## YOUR TASKS
a – List each thing that, according to the passage on the Board and Emerson, the Board's official statement pretends is true.
b – In the passage on the Board and Emerson, shorten the paragraph that begins "We are at a crisis point" into a brief list, keeping its main facts.

The Board’s official statement persists in pretending that Will’s offer has been accepted, that the necessary information has all been released, and that the Board eagerly awaits Will’s conclusions. Most of the Trustees must know that these things are not really so, as they have received detailed and repeated explanations of what is actually proposed and of Will’s significant qualifications to carry it out. Individual Board members have asked Will questions about what the process would entail and have received answers and reassurances directly from Will.
Since the members of the Board are intelligent people who have dedicated years of service to the college, it is now obvious that the Board must have signed some sort of agreement with Emerson that prevents them from engaging in the exercise Will proposes and prevents them also from even describing that agreement. Only if Emerson were to relax its requirements for secrecy and non-cooperation would any real opportunity for reconsideration arise.
We are at a crisis point. The Board is beyond persuasion and constructive dialogue, and probably previous appearances of dialogue were a pretense, designed merely to kill time. We must assume now that such an agreement exists and that the Board has effectively abandoned to an Emerson veto their fiduciary responsibility to consider whether better possibilities than closure might exist. That seems a real shame and not in the best interests, at this point, of even the Emerson deal itself, as roughly outlined. It certainly calls into serious question Emerson’s commitment to retaining anything of Marlboro’s “DNA.” Progress requires a new strategy.

## MATERIAL SHOWN
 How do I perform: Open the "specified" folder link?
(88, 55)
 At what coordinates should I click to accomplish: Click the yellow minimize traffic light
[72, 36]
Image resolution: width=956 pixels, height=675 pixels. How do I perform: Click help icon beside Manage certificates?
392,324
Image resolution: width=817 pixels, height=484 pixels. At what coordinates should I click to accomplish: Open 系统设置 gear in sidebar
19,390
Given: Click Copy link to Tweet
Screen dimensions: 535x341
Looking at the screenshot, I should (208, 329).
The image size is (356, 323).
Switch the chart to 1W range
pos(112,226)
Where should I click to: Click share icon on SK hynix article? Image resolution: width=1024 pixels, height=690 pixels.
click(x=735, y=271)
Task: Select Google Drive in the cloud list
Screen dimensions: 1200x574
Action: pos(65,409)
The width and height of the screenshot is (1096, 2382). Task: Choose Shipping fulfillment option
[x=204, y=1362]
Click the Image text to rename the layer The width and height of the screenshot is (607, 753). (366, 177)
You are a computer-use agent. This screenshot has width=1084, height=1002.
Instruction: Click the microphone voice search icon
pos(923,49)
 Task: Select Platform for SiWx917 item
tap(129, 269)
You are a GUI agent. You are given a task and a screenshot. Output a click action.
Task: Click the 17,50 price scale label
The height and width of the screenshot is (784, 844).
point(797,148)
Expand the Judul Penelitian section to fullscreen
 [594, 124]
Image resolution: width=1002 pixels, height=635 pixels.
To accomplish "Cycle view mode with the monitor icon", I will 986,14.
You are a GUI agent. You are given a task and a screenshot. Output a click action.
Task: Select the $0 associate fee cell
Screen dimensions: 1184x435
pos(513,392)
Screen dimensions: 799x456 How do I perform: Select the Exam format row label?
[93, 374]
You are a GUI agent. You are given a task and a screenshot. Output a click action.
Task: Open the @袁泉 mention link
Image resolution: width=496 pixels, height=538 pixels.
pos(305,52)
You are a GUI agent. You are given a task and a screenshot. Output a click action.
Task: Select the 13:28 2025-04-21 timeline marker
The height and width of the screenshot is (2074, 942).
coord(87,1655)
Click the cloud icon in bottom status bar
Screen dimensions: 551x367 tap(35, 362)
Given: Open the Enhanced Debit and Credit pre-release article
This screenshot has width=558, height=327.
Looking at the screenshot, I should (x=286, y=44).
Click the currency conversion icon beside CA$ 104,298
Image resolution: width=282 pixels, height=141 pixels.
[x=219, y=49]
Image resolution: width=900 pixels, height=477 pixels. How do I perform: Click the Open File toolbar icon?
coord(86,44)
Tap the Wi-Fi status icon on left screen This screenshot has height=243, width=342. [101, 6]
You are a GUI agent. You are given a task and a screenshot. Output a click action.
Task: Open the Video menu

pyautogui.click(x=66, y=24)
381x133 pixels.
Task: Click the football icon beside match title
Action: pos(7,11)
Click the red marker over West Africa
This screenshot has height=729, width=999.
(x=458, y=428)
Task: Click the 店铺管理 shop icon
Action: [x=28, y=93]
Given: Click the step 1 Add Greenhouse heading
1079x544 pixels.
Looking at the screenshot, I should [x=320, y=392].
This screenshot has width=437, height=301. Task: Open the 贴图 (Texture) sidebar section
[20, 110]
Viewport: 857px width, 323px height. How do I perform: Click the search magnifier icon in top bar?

## SOLUTIONS PER TASK
a –
- Will's offer has been accepted
- The necessary information has all been released
- The Board eagerly awaits Will's conclusions

b –
- The situation is at a crisis point.
- The Board is beyond persuasion and constructive dialogue, and earlier appearances of dialogue were probably a pretense to kill time.
- It must be assumed that an agreement exists and that the Board has effectively given up to an Emerson veto its fiduciary responsibility to consider better possibilities than closure.
- This is a shame and not in the best interests even of the roughly outlined Emerson deal.
- It seriously calls into question Emerson's commitment to retaining anything of Marlboro's "DNA."
- Progress requires a new strategy.